» **Problem set**
1. According to the article on the weather forecasting bill, how much does the updated bill authorize over the next three years to improve NOAA's forecasting of severe weather events?
2. Summarize the article on the weather forecasting bill in two sentences.
3. Extend the article on the weather forecasting bill beyond its final sentence.
··· Page text
In a sign that bipartisanship is still alive, if not necessarily well, in the U.S. House of Representatives, lawmakers have drafted and passed a bill aimed at improving the nation’s weather forecasting capabilities without diverting resources from climate change research, a political hot-button activity.

The Weather Forecasting Improvement Act of 2014 (H.R. 2413) revises controversial language that was included in a version of the legislation introduced by House Republicans last year. As interpreted, that language would have required the U.S. National Oceanic and Atmospheric Administration to prioritize near-term weather forecasting capabilities at the expense of climate research, thus making the bill unpalatable to Democrats, who are a minority in the House but control the Senate.

The new version, which like the original was sponsored by Rep. Jim Bridenstine (R-Okla.), a member of the House Science Committee, takes the sting out of that language. It also authorizes the funding necessary to implement the provisions that are aimed directly at improving near-term forecasting. 

According to the nonpartisan Congressional Budget Office (CBO), the updated bill authorizes $360 million over the next three years to improve NOAA’s ability to forecast severe weather events, a sum that if appropriated would be more than sufficient to carry out the mandates. This contrasts with the previous version, which the CBO said funded only some of the authorized activities, something that likely made climate change research advocates nervous.

The latest bill was thus able to garner support from Democrats in winning approval on the House floor April 1. It should stand a reasonable chance of passage if taken up in the Senate, where the original version would have been dead on arrival.

In addition to its several provisions aimed at improving NOAA’s near-term forecasting models, the bill, like the original version, lends comfort and support to several startups aiming to launch meteorological sensors and sell the data they collect to a range of customers including the U.S. government. It accomplishes this in part by removing what some perceive as legal barriers to NOAA’s use of commercially provided data and hosted payload arrangements. That said, the hosted payload language, which would remove prohibitions against “the placement of weather satellite instruments on cohosted government or private payloads,” could use a little tweaking for clarity’s sake. Perhaps the activity could be recast as “the placement of weather satellite instruments as hosted payloads on government and commercial satellites,” or something similar.
······
··· Record excerpts
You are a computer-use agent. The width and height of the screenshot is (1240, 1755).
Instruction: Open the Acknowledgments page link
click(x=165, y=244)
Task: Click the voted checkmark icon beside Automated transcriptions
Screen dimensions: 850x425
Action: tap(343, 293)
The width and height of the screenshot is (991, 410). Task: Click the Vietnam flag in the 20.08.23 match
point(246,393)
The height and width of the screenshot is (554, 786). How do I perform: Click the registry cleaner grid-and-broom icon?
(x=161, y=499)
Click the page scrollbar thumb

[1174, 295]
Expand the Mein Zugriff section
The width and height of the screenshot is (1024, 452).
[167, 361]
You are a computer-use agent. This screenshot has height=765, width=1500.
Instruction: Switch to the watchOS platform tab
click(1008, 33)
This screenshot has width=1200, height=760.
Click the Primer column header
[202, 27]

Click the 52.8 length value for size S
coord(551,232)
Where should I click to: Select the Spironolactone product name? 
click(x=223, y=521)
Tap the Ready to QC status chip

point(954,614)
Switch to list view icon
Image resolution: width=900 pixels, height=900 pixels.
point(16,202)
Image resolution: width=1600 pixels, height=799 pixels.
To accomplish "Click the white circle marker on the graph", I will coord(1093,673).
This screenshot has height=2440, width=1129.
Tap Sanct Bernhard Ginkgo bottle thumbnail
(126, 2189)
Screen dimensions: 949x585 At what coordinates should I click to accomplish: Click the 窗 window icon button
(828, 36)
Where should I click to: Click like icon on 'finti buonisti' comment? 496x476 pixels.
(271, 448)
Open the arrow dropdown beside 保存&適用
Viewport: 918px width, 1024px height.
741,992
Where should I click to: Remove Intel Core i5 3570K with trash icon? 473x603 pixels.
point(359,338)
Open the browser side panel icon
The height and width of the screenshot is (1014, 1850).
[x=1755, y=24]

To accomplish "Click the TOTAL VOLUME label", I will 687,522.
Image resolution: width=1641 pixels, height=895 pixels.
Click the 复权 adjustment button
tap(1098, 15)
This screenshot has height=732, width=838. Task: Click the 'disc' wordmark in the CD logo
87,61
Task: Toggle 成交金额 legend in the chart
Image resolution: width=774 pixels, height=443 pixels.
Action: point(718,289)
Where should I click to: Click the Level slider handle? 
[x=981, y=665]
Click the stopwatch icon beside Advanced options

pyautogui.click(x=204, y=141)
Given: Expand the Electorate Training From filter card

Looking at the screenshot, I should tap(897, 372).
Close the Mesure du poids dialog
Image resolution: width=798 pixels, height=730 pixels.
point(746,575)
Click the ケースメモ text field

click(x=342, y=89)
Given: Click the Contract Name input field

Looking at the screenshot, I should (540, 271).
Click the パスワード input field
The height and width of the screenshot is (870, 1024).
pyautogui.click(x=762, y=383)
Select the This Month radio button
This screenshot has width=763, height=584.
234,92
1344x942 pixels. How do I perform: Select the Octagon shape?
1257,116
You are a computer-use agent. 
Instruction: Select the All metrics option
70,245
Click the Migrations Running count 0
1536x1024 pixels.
······
» **Results**
1. $360 million

2. The Weather Forecasting Improvement Act of 2014, sponsored by Rep. Jim Bridenstine, revises earlier language that would have required NOAA to prioritize near-term forecasting at the expense of climate research, and it authorizes $360 million over three years, a sum the CBO says would be more than sufficient if appropriated. The bill won Democratic support and passed the House April 1, and it also backs startups selling meteorological data by removing what some perceive as legal barriers to NOAA's use of commercial data and hosted payload arrangements.

3.
The bill also calls for the Commerce Department — of which NOAA is a part — and other relevant agencies to devise a strategy for evaluating and procuring commercial weather data. 

These measures would not obligate NOAA to buy commercial data, nor would they require the agency to nurture companies planning to provide those data with seed money. But they would send a strong signal to prospective investors that should these startups succeed in deploying capabilities that can contribute to weather forecasting models in a positive way, they have a ready and willing customer in the U.S. government. 

In most of its aspects, the bill that passed in the House is practically indistinguishable from the 2013 version, the only notable differences being the omission of the provisions affecting climate change research and the authorization of sufficient funding to cover the legislation’s implementation. House Republicans appear to have listened to Democrats’ objections and adjusted the legislation accordingly, thus dramatically improving its chances of becoming law. 

In today’s toxic partisan political environment, the Weather Forecasting Improvement Act of 2014 stands out as an example of how the legislative process can and should work. The bill deserves serious consideration in the Senate.